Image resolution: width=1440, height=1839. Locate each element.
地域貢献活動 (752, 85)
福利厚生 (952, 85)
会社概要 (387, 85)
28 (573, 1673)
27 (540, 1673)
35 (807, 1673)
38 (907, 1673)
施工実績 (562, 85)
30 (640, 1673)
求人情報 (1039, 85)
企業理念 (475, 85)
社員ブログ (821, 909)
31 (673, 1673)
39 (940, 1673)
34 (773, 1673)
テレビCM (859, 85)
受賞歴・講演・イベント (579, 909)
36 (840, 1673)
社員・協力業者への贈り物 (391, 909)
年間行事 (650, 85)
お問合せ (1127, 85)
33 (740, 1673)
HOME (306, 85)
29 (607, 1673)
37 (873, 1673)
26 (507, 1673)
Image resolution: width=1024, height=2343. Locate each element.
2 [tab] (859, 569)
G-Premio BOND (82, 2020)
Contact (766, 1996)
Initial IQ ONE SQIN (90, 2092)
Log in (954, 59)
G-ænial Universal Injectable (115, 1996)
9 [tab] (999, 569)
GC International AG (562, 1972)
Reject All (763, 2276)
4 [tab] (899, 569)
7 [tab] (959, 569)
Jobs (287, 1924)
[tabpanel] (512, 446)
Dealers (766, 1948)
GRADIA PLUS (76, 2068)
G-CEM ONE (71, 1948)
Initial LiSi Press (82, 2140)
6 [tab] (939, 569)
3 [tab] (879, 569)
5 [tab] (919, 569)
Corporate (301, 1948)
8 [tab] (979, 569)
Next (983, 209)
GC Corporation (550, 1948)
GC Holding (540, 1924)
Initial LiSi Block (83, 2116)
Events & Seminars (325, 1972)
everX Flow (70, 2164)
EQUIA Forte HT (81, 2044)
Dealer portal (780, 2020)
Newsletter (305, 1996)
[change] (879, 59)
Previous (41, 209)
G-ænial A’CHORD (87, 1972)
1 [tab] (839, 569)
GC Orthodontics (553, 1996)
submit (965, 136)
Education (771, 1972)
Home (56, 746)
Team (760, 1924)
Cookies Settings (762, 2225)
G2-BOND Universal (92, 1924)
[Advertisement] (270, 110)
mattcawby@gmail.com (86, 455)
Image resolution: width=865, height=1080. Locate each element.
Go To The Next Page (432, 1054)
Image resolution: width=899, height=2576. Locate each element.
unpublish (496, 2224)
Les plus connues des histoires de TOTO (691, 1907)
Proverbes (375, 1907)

····················

* **EXERCISE DETAILS**: Retype every row above without changing anything.

* **COMPLETE ANSWER**:
Image resolution: width=1440, height=1839. Locate each element.
地域貢献活動 (752, 85)
福利厚生 (952, 85)
会社概要 (387, 85)
28 (573, 1673)
27 (540, 1673)
35 (807, 1673)
38 (907, 1673)
施工実績 (562, 85)
30 (640, 1673)
求人情報 (1039, 85)
企業理念 (475, 85)
社員ブログ (821, 909)
31 (673, 1673)
39 (940, 1673)
34 (773, 1673)
テレビCM (859, 85)
受賞歴・講演・イベント (579, 909)
36 (840, 1673)
社員・協力業者への贈り物 (391, 909)
年間行事 (650, 85)
お問合せ (1127, 85)
33 (740, 1673)
HOME (306, 85)
29 (607, 1673)
37 (873, 1673)
26 (507, 1673)
Image resolution: width=1024, height=2343. Locate each element.
2 [tab] (859, 569)
G-Premio BOND (82, 2020)
Contact (766, 1996)
Initial IQ ONE SQIN (90, 2092)
Log in (954, 59)
G-ænial Universal Injectable (115, 1996)
9 [tab] (999, 569)
GC International AG (562, 1972)
Reject All (763, 2276)
4 [tab] (899, 569)
7 [tab] (959, 569)
Jobs (287, 1924)
[tabpanel] (512, 446)
Dealers (766, 1948)
GRADIA PLUS (76, 2068)
G-CEM ONE (71, 1948)
Initial LiSi Press (82, 2140)
6 [tab] (939, 569)
3 [tab] (879, 569)
5 [tab] (919, 569)
Corporate (301, 1948)
8 [tab] (979, 569)
Next (983, 209)
GC Corporation (550, 1948)
GC Holding (540, 1924)
Initial LiSi Block (83, 2116)
Events & Seminars (325, 1972)
everX Flow (70, 2164)
EQUIA Forte HT (81, 2044)
Dealer portal (780, 2020)
Newsletter (305, 1996)
[change] (879, 59)
Previous (41, 209)
G-ænial A’CHORD (87, 1972)
1 [tab] (839, 569)
GC Orthodontics (553, 1996)
submit (965, 136)
Education (771, 1972)
Home (56, 746)
Team (760, 1924)
Cookies Settings (762, 2225)
G2-BOND Universal (92, 1924)
[Advertisement] (270, 110)
mattcawby@gmail.com (86, 455)
Image resolution: width=865, height=1080. Locate each element.
Go To The Next Page (432, 1054)
Image resolution: width=899, height=2576. Locate each element.
unpublish (496, 2224)
Les plus connues des histoires de TOTO (691, 1907)
Proverbes (375, 1907)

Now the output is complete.